§ GIVEN DATA:
Content starts

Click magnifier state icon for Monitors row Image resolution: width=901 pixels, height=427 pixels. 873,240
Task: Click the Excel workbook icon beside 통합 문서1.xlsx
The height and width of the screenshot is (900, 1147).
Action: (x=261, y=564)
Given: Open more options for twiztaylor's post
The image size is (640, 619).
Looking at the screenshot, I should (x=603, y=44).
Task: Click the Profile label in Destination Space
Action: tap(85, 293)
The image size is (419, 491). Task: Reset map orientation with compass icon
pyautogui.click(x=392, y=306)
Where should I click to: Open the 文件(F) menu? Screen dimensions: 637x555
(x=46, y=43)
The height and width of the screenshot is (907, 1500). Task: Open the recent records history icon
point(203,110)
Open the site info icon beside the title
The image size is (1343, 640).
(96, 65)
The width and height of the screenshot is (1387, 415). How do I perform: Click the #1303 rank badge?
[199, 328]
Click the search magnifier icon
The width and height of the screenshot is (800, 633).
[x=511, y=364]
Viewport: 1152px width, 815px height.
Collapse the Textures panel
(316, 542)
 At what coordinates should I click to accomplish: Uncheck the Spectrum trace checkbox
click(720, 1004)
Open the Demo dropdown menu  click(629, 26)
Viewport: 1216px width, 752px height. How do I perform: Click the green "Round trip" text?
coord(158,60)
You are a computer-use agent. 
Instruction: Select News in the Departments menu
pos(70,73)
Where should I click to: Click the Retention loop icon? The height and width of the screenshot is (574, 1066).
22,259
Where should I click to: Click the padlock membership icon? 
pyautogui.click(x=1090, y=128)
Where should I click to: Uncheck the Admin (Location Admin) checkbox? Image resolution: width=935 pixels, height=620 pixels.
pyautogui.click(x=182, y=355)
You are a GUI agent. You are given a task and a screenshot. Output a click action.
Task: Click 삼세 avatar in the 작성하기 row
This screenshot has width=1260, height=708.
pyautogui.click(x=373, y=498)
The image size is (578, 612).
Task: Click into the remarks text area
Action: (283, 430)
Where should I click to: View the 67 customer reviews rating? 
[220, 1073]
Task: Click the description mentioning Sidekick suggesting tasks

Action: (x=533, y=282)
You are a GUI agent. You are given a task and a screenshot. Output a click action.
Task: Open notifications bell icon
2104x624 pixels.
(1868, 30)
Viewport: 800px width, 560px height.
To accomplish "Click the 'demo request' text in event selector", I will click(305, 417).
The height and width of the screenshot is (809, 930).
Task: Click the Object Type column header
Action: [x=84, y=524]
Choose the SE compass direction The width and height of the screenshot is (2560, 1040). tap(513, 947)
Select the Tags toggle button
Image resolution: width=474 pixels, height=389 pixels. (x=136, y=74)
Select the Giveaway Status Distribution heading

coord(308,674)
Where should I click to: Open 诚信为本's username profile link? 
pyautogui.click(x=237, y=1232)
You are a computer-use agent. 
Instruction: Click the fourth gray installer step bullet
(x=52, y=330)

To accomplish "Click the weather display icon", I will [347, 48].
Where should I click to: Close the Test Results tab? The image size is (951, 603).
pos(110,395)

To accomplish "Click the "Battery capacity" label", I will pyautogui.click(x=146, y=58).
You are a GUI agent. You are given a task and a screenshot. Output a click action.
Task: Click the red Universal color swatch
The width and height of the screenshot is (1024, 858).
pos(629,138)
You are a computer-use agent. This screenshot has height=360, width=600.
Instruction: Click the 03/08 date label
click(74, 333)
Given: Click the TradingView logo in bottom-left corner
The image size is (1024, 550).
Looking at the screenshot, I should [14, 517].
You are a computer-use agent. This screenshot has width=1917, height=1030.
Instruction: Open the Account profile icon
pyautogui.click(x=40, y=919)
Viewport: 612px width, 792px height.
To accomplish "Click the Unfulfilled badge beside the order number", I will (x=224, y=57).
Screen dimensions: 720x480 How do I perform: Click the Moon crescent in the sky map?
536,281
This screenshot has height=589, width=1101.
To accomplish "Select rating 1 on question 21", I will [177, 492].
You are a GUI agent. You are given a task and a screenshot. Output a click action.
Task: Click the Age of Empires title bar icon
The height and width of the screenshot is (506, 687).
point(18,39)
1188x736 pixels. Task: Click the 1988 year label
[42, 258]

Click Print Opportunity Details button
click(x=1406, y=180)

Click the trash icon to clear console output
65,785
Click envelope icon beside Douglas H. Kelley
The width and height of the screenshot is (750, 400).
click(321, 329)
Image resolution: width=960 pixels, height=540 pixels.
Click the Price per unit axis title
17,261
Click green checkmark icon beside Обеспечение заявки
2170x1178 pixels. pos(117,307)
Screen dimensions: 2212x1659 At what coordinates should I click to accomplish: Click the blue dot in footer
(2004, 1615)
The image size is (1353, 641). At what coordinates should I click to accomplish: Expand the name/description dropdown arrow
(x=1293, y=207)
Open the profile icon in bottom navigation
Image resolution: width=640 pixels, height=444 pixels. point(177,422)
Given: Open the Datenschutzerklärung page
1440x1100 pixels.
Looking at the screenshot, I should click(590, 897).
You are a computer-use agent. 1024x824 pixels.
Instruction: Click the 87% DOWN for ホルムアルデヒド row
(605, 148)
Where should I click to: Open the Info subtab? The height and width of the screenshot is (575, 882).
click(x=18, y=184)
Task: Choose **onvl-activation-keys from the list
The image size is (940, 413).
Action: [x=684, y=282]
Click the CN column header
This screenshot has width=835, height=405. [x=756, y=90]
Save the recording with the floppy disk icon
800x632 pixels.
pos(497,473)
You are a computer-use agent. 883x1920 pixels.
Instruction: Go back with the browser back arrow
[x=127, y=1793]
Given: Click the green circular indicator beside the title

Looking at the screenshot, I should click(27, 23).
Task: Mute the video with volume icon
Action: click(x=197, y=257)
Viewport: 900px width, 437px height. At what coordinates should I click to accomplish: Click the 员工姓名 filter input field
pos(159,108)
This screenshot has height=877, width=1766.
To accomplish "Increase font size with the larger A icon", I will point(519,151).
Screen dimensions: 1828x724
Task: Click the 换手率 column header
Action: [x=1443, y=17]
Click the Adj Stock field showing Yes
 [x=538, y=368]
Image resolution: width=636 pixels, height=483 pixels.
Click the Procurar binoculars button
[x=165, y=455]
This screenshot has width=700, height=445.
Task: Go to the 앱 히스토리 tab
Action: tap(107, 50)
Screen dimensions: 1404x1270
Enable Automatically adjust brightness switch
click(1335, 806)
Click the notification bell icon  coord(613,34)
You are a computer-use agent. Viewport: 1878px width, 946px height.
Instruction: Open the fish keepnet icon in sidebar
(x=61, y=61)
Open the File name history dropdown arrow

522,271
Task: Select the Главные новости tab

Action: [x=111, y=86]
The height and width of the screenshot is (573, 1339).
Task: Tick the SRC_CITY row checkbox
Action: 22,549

Content ends

§ WORK TO COMPLETE: The lines to return are those in the material above that hold "bell".

§ RESPONSE AREA:
Task: Open notifications bell icon
Click the notification bell icon  coord(613,34)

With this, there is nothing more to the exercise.